White Plains, New York-based Bunge said net income available
to shareholders plunged 82 percent in the quarter, led by a
steep drop in agribusiness, which buys, sells, stores, processes
and transports crops around the world.
Bunge shares tumbled more than 9.9 percent, the steepest
decline in 15 months, to $68.07.
The earnings miss came a day after rival grain trader Archer
Daniels Midland Co reported its third global trading
loss in five quarters and warned of a weaker year ahead in grain
trading, dealing ADM shares their biggest loss in eight years.

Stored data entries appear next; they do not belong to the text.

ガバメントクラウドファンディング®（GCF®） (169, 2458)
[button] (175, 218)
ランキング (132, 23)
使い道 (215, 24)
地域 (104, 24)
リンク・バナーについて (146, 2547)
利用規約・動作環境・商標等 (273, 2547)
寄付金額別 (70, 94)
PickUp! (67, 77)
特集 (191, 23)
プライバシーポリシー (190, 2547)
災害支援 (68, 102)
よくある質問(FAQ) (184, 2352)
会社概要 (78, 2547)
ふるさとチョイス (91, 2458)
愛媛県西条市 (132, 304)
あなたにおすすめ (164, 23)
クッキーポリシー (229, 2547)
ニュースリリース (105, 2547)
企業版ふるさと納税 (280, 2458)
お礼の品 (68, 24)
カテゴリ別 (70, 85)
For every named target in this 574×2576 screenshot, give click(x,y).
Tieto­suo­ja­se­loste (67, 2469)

Low grain prices and a global grain glut have eroded margins
for agribusinesses including Bunge, ADM and competitors Cargill
Inc and Louis Dreyfus Corp. The companies,
collectively known as the ABCDs, dominate the global grain
"As it looks right now, if you assume good growing
conditions in the U.S., then we will be in this oversupply
environment for at least another year," Bunge Chief Executive
Soren Schroder told Reuters in an interview.
"We have to prepare ourselves to operate in an environment
with compressed margins and we have to be more efficient and
focus on cost," he said.
By the end of the first quarter, South American farmers had
yet to sell over 70 percent of their corn and soy crops as they
awaited higher prices. That unsold volume was a record high, or
very close to one, Schroder said.
As a result, profit for Bunge's agribusiness segment, its
largest unit in terms of volume and sales, fell more than 61
percent to $109 million.
The company said it expects "solid earnings growth" this
year, but cut its full-year earnings target for agribusiness by
$95 million to $125 million and trimmed its food and ingredients
unit target by $25 million.
Lower first-quarter earnings also prompted Bunge to cut
capex for 2017 by $50 million, likely delaying investments in
"some smaller projects across both agribusiness and food,"
Net income available to Bunge's shareholders fell to $39
million, or 27 cents per share, in the first quarter ended March
31, from $222 million, or $1.54 per share, a year earlier.